AUSGEWÄHLTER TEXTAUSZUG »
Scooter: "Texten ist unheimlich schwierig"
Der Dokumentarfilm "FCK 2020" begleitet Scooter über die vergangenen zweieinhalb Jahre quer durch Europa und zeigt die Anfänge der Band. Ein Gespräch mit H.P. Baxxter über den Film, die Band Scooter, ihre Texte und seine Mutter.
Seit mehr als 25 Jahren hallt der Schlachtruf "Hyper, Hyper" von H.P. Baxxter und seiner Techno-Band Scooter durch ausverkaufte Konzerthallen. Mit eingängigen Hits zu einschlägigen Techno-Beats legte er den Grundstein seiner weltweiten Karriere. Musik und Outfit des Hamburgers haben sich seitdem kaum verändert. Mit seinen wasserstoffblonden Haaren und der extravaganten Garderobe ist H.P. Baxxter das Aushängeschild des Trios. Der Dokumentarfilm "FCK 2020" begleitet Scooter über die vergangenen zweieinhalb Jahre quer durch Europa - privat, im Studio, auf Reisen und auf Konzerten. Am 12. Januar kommt der Film ins Kino.
Relativ zu Beginn des Films hört man deine Mutter, die bei Archivaufnahmen sagt: "Da war er auch schon ein Diktator". Ist das eine Beleidigung für dich oder ein Kompliment?
H.P. Baxxter: Eigentlich ein guter Scherz. Mir wurde oft gesagt, dass man nicht genau erkennen kann, ob ich etwas ernst meine oder ob das ein Witz ist. Die Wahrheit liegt meistens in der Mitte. Sie meinte auch, dass ich früher einen Kommando-Ton hatte. Oder auch manchmal gar nichts gesagt habe, sondern einfach nur auf etwas gezeigt: Man solle mir das bitte geben. Aber das war immer ein Running Gag. Ich hatte mit meiner Mutter früher viele Auseinandersetzungen. Aber wir hatten auch viel Spaß.
Ein bisschen Diktator bist du immer noch. Das sieht man auch im Film. Es gibt Regeln: Ein täglicher Report, wenn ihr auf Tour seid, Warm-Up nach bestimmten Vorgaben und es gibt auch den Bar-Zwang. Wozu brauchst du diese Regeln?

DATENSÄTZE »
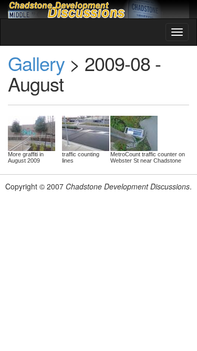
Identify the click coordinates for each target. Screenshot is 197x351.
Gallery (36, 62)
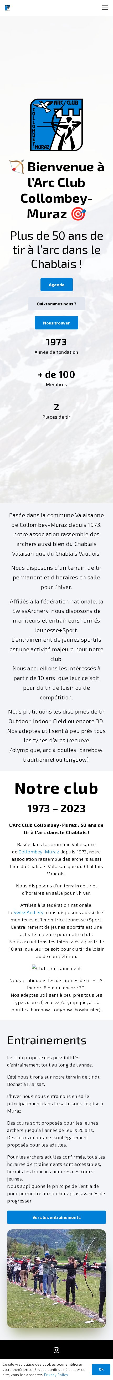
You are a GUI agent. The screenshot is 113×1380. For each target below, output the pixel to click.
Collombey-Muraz (39, 851)
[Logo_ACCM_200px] (7, 7)
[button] (105, 8)
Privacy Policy (56, 1375)
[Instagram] (56, 1350)
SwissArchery (28, 912)
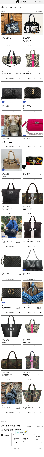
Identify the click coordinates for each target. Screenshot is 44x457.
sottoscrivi (39, 426)
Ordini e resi (14, 439)
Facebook (26, 438)
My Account (15, 442)
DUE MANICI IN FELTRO (5, 175)
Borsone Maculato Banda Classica (6, 74)
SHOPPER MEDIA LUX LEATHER (6, 341)
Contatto (14, 441)
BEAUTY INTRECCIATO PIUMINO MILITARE (7, 141)
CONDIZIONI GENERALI (21, 448)
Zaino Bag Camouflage (26, 374)
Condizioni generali (16, 438)
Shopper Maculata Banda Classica (27, 341)
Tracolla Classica (6, 407)
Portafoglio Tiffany (6, 107)
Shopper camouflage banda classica (28, 408)
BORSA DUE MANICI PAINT (7, 39)
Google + (25, 441)
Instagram (26, 439)
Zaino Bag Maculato (28, 73)
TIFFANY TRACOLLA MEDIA (7, 242)
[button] (1, 2)
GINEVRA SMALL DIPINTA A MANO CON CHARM (27, 40)
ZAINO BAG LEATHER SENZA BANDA (7, 208)
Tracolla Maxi (26, 274)
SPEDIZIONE (16, 448)
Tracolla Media (26, 307)
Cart (13, 444)
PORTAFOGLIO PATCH (26, 175)
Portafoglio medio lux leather (28, 107)
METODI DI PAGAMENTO (30, 448)
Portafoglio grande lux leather (7, 308)
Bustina (4, 274)
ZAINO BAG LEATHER (28, 241)
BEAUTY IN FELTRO (28, 140)
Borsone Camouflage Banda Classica (28, 208)
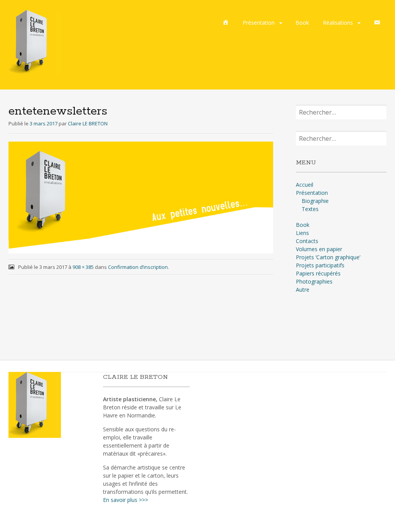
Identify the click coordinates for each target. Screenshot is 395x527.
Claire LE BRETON (88, 123)
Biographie (315, 200)
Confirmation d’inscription (138, 267)
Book (302, 22)
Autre (302, 289)
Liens (302, 232)
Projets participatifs (320, 265)
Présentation (259, 22)
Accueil (304, 184)
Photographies (314, 281)
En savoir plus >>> (125, 499)
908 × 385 (83, 267)
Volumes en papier (319, 249)
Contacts (307, 241)
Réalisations (338, 22)
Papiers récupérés (318, 273)
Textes (310, 209)
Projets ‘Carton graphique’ (328, 257)
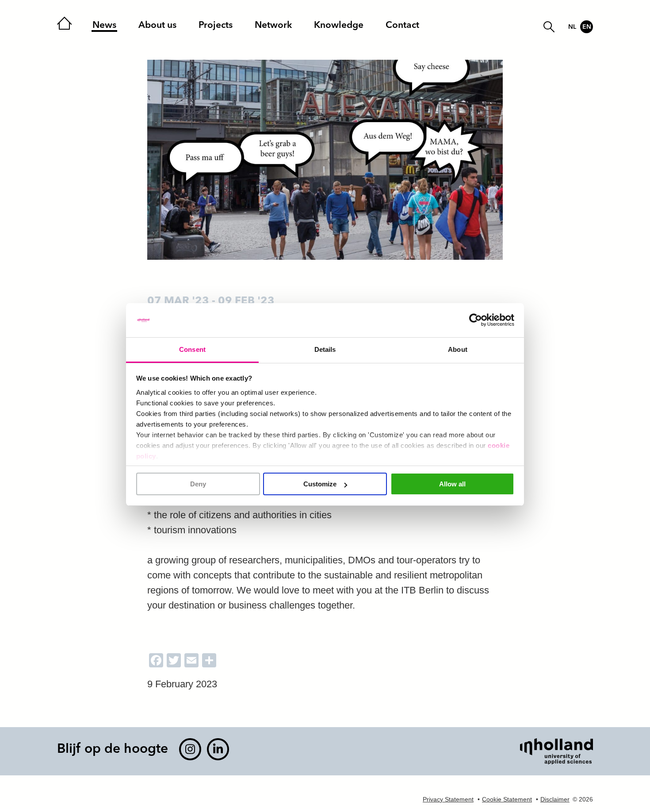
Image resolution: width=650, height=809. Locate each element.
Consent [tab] (192, 349)
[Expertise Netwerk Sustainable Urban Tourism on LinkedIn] (218, 749)
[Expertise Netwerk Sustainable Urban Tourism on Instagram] (190, 749)
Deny (198, 484)
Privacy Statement (448, 799)
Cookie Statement (507, 799)
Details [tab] (325, 349)
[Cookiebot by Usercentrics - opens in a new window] (475, 320)
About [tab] (457, 349)
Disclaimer (555, 799)
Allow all (452, 484)
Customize (319, 484)
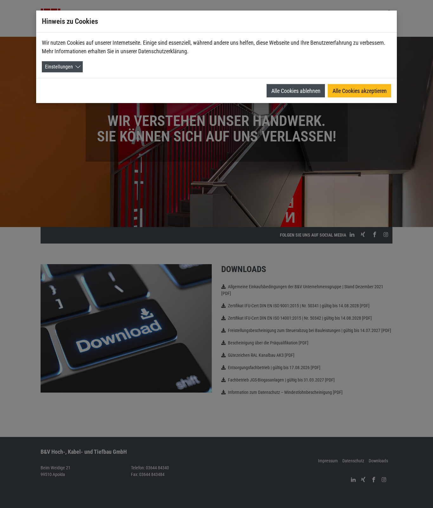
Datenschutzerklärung (162, 51)
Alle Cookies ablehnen (295, 91)
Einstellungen (59, 67)
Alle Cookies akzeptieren (360, 91)
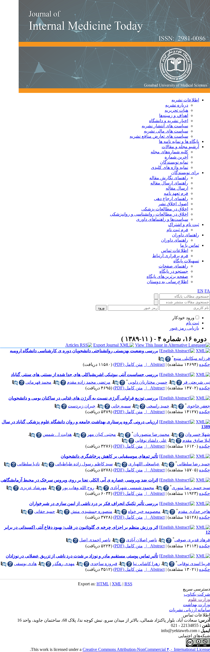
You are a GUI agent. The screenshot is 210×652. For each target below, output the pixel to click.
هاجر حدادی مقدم (194, 511)
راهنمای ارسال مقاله (169, 183)
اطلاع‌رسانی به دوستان (167, 281)
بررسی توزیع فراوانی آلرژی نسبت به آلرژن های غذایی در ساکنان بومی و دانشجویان (83, 398)
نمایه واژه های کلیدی (169, 167)
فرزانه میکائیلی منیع (192, 358)
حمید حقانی (44, 511)
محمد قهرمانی (38, 382)
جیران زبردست (81, 406)
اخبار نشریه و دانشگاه (168, 120)
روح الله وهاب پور (78, 487)
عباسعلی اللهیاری (144, 464)
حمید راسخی (157, 406)
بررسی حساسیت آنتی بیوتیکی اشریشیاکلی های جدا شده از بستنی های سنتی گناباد (84, 374)
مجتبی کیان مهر (101, 434)
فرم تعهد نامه (176, 193)
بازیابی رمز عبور (184, 328)
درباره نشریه (176, 105)
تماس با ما (189, 245)
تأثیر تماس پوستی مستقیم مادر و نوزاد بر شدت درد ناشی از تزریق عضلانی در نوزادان (82, 556)
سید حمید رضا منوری (191, 487)
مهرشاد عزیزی (33, 487)
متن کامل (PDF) (128, 364)
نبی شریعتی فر (196, 382)
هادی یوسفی (25, 563)
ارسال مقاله (177, 188)
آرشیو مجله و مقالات (180, 146)
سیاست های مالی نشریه (166, 131)
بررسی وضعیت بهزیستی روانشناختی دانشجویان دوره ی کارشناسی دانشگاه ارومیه (84, 350)
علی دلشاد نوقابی (151, 440)
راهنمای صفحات (173, 266)
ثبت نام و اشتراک (183, 224)
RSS (128, 583)
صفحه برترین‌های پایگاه (167, 276)
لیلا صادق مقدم (196, 440)
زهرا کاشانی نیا (146, 563)
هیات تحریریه (176, 110)
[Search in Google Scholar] (168, 359)
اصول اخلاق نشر (173, 203)
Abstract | (154, 364)
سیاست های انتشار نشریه (165, 126)
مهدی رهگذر (63, 563)
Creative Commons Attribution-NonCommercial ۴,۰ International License (146, 649)
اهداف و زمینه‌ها (173, 115)
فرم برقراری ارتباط (170, 255)
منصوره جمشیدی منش (91, 511)
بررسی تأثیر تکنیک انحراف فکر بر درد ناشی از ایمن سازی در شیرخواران (93, 503)
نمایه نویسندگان (174, 162)
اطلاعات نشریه (185, 100)
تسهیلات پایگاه (186, 261)
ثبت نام (192, 323)
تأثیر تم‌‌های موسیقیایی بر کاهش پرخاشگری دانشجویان (109, 456)
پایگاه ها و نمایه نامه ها (179, 141)
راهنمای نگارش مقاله (168, 177)
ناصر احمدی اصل (94, 540)
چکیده (204, 364)
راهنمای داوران (185, 235)
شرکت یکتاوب (197, 594)
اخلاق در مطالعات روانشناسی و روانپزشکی (149, 214)
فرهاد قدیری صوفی (192, 540)
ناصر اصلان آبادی (141, 540)
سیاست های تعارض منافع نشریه (159, 136)
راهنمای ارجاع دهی (171, 198)
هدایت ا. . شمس (57, 434)
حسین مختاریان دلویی (147, 382)
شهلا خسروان (197, 434)
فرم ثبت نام (177, 229)
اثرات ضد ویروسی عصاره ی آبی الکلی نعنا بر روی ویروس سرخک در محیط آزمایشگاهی (79, 480)
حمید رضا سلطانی (193, 464)
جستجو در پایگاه (173, 271)
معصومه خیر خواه (144, 511)
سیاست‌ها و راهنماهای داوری (162, 219)
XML (116, 583)
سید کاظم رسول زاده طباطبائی (84, 464)
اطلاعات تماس (174, 250)
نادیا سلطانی (28, 464)
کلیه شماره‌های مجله (169, 151)
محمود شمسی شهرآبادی (132, 487)
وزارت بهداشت (196, 604)
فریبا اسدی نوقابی (193, 563)
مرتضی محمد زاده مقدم (88, 382)
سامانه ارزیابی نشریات (189, 609)
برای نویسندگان (185, 172)
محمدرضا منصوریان (151, 434)
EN (200, 291)
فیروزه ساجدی (103, 563)
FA (207, 291)
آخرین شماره (176, 157)
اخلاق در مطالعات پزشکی (164, 209)
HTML (103, 583)
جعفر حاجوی (198, 406)
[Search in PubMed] (161, 359)
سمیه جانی (121, 406)
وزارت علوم (199, 599)
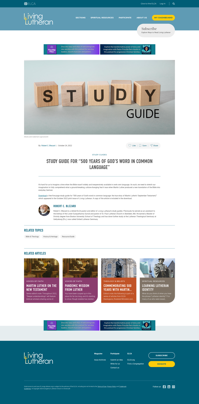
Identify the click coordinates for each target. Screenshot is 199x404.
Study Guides (99, 155)
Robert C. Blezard (48, 145)
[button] (174, 4)
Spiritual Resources (102, 18)
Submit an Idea (116, 360)
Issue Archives (100, 360)
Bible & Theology (32, 237)
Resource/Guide (68, 237)
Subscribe (162, 355)
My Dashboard (163, 18)
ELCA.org (131, 360)
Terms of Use (102, 386)
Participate (125, 18)
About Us (142, 18)
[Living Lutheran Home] (38, 19)
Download (42, 196)
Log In (162, 4)
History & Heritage (50, 237)
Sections (80, 18)
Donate (161, 364)
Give (148, 4)
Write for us (115, 364)
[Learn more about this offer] (99, 54)
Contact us (114, 368)
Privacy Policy (111, 386)
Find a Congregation (135, 364)
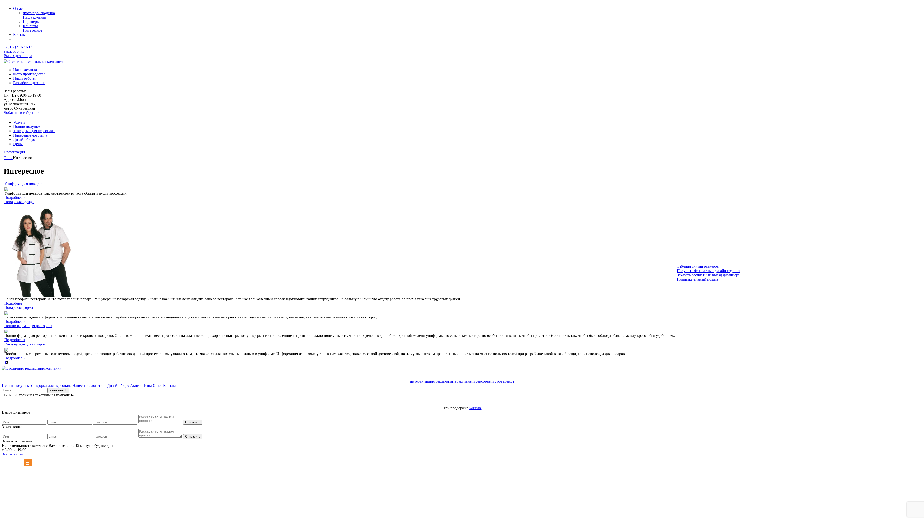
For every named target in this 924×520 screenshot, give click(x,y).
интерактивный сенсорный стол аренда (481, 381)
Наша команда (34, 17)
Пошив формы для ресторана (28, 326)
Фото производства (39, 13)
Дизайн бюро (24, 139)
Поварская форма (18, 308)
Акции (135, 386)
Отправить (192, 422)
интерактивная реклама (429, 381)
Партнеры (31, 22)
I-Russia (475, 408)
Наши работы (24, 78)
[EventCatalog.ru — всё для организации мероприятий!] (34, 465)
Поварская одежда (19, 202)
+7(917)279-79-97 (18, 47)
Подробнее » (14, 197)
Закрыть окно (13, 454)
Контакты (21, 34)
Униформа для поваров (23, 184)
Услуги (19, 122)
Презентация (14, 152)
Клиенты (30, 26)
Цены (18, 144)
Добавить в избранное (22, 112)
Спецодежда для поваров (25, 344)
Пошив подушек (26, 126)
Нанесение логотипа (30, 135)
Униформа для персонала (34, 131)
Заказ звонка (14, 51)
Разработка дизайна (29, 83)
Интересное (32, 30)
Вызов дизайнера (18, 56)
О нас (18, 8)
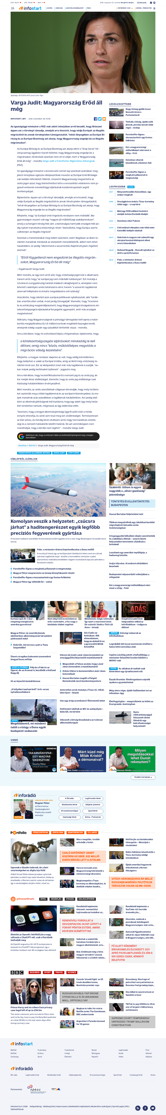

GESTELLTE AUFGABE A » An welchem Tag kommt der Film laut dem Textauszug ins Kino?
GESTELLTE AUFGABE B » Prüfe für jede Aussage, ob sie mit dem Textauszug übereinstimmt: (i) Der Film „FCK 2020“ begleitet Scooter über die vergangenen zweieinhalb Jahre. (ii) Musik und Outfit von H.P. Baxxter haben sich seitdem stark verändert. (iii) H.P. Baxxter hatte mit seiner Mutter früher nie Streit.
GESTELLTE AUFGABE C » Schreibe einen Teil des Textauszugs wortgetreu ab: Beginne bei den Worten „H.P. Baxxter: Eigentlich“ und höre nach den Worten „du diese Regeln?“ auf.
Die Datensätze sind eigenständiges Material und gehören nicht zum Textauszug.

ENDGÜLTIGE ANTWORT A » Am 12. Januar.

ENDGÜLTIGE ANTWORT B »
(i) Ja: „begleitet Scooter über die vergangenen zweieinhalb Jahre quer durch Europa“
(ii) Nein: „Musik und Outfit des Hamburgers haben sich seitdem kaum verändert.“
(iii) Nein: „Ich hatte mit meiner Mutter früher viele Auseinandersetzungen.“

ENDGÜLTIGE ANTWORT C »
H.P. Baxxter: Eigentlich ein guter Scherz. Mir wurde oft gesagt, dass man nicht genau erkennen kann, ob ich etwas ernst meine oder ob das ein Witz ist. Die Wahrheit liegt meistens in der Mitte. Sie meinte auch, dass ich früher einen Kommando-Ton hatte. Oder auch manchmal gar nichts gesagt habe, sondern einfach nur auf etwas gezeigt: Man solle mir das bitte geben. Aber das war immer ein Running Gag. Ich hatte mit meiner Mutter früher viele Auseinandersetzungen. Aber wir hatten auch viel Spaß.
Ein bisschen Diktator bist du immer noch. Das sieht man auch im Film. Es gibt Regeln: Ein täglicher Report, wenn ihr auf Tour seid, Warm-Up nach bestimmten Vorgaben und es gibt auch den Bar-Zwang. Wozu brauchst du diese Regeln?